The committee is hindered with unresolved petitions that are currently clogging the petitions system, obscuring the Committee from tackling other substantive issues while addressing the backlog. The meeting was largely for the two Departments to provide progress reports on historical batches of petitions related to their areas of responsibility, since they were handed over in July 2023.
The Department of COGTA has been tasked by the Committee to effectively facilitate, coordinate and speedily report on all outstanding municipal service delivery petitions for the effective closure of the petitions, thus addressing the Committee’s backlog. The updated report from the Department was optimistic in how synergies in the Department’s reformulation of the petitions management function between the municipal structures and the provincial executive would assist in expediting the resolution of petitions.
A total of 142 petitions on RDP housing allocations ranging from applications made between 1996 to 2022, including, old C-form applications (1996 – 1999), and the elderly and persons living with disabilities were handed over to the Department of Human Settlements yesterday. RDP allocations are the largest chunk of petitions that the Committee is inundated with. During the current 6th Legislative term, 51% of all adopted petitions were RDP related. The handover is to encourage the fast-tracking of the resolution of residents’ petitions.
“The Committee no longer wants to deal with the same complaint on service delivery issues individually. These tend to obscure our focus on more substantive issues that relate to other service delivery issues from different service departments. The petitions system is well utilised by ordinary citizens who have no other redress mechanisms for their issues. We therefore, want to give all petitions our attention and speedily resolve them, especially where there are no inter-reliant limitations and bring our petitions register updated with the current roll of petitions”; expressed Adv. Letsoalo, Chairperson of the Standing Committee on Petitions.

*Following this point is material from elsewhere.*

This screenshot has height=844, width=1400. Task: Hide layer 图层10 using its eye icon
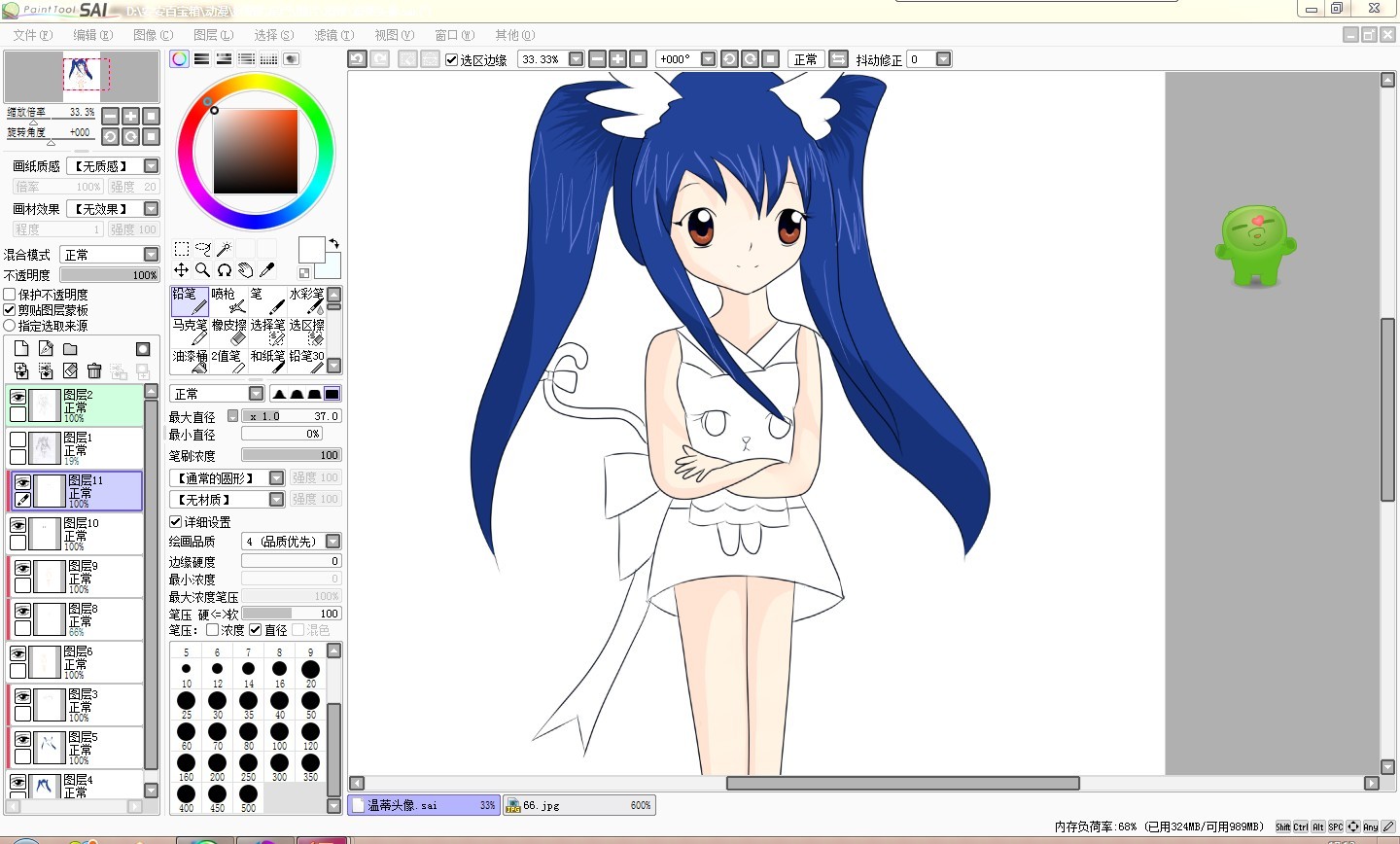[18, 525]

The Committee expects a comprehensive report from the Department of Human Settlements. This report is expected to illustrate the extent the Department would have gone to individually notify and update all 142 petitioners on their application status. Furthermore, update the Committee on the creation of channels where petitioners can frequently enquire from, for the latest update on their application status. The petitions remain open until such a time the Committee reaches satisfactory levels of interventions were implemented to warrant closure of the petitions.